Increase memory for cat_bins #1317

paulzierep · 2024-09-19T10:22:40Z

Some of our cat_bin jobs were failing, most probably due to memory issues. I was looking for a while to find a logic that allows to define how to improve the rool for this (and other) tools. That's what I came up with:

A) Query the tool-memory-per-inputs, but include the job state.

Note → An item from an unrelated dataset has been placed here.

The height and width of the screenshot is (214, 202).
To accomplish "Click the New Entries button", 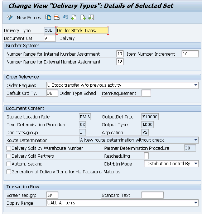I will (x=29, y=18).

Will try to add this option to gxadmin !

WITH job_cte AS (
    SELECT
        j.id,
        j.tool_id,
        j.state -- Include job state in the CTE
    FROM
        job j
    WHERE
        j.tool_id LIKE 'toolshed.g2.bx.psu.edu/repos/iuc/cat_bins/cat_bins/5.2.3+galaxy0'
        -- Removed the state filter to include all states
),
mem_cte AS (
    SELECT
        j.id,
        jmn.metric_value AS memory_used
    FROM
        job_cte j
    JOIN
        job_metric_numeric jmn ON j.id = jmn.job_id
    WHERE
        jmn.plugin = 'cgroup'
        AND
        jmn.metric_name = 'memory.memsw.max_usage_in_bytes'
),
data_cte AS (
    SELECT
        j.id,
        COUNT(jtid.id) AS input_count,
        SUM(d.total_size) AS total_input_size,
        AVG(d.total_size) AS mean_input_size,
        PERCENTILE_CONT(0.5) WITHIN GROUP (ORDER BY d.total_size) AS median_input_size
    FROM
        job_cte j
    JOIN
        job_to_input_dataset jtid ON j.id = jtid.job_id
    JOIN
        history_dataset_association hda ON jtid.dataset_id = hda.id
    JOIN
        dataset d ON hda.dataset_id = d.id
    GROUP BY
        j.id
)
SELECT
    j.id,
    j.tool_id,
    j.state, -- Include job state in the output
    d.input_count,
    (d.total_input_size / 1024 / 1024)::bigint AS total_input_size_mb,
    (d.mean_input_size / 1024 / 1024)::bigint AS mean_input_size_mb,
    (d.median_input_size / 1024 / 1024)::bigint AS median_input_size_mb,
    (m.memory_used / 1024 / 1024)::bigint AS memory_used_mb,
    (m.memory_used / NULLIF(d.total_input_size, 0))::bigint AS memory_used_per_input_mb,
    (m.memory_used / NULLIF(d.mean_input_size, 0))::bigint AS memory_mean_input_ratio,
    (m.memory_used / NULLIF(d.median_input_size, 0))::bigint AS memory_median_input_ratio
FROM
    job_cte j
JOIN
    mem_cte m ON j.id = m.id
JOIN
    data_cte d ON j.id = d.id
ORDER BY
    j.id DESC;

B) Plot memory vs total input for all states:

10 % quantile threshold for the error states: 31.0 mb
Percentage below threshold of error state jobs: 0.125
Percentage below threshold of ok state jobs: 0.723

It is clear that many of the error states have higher input size.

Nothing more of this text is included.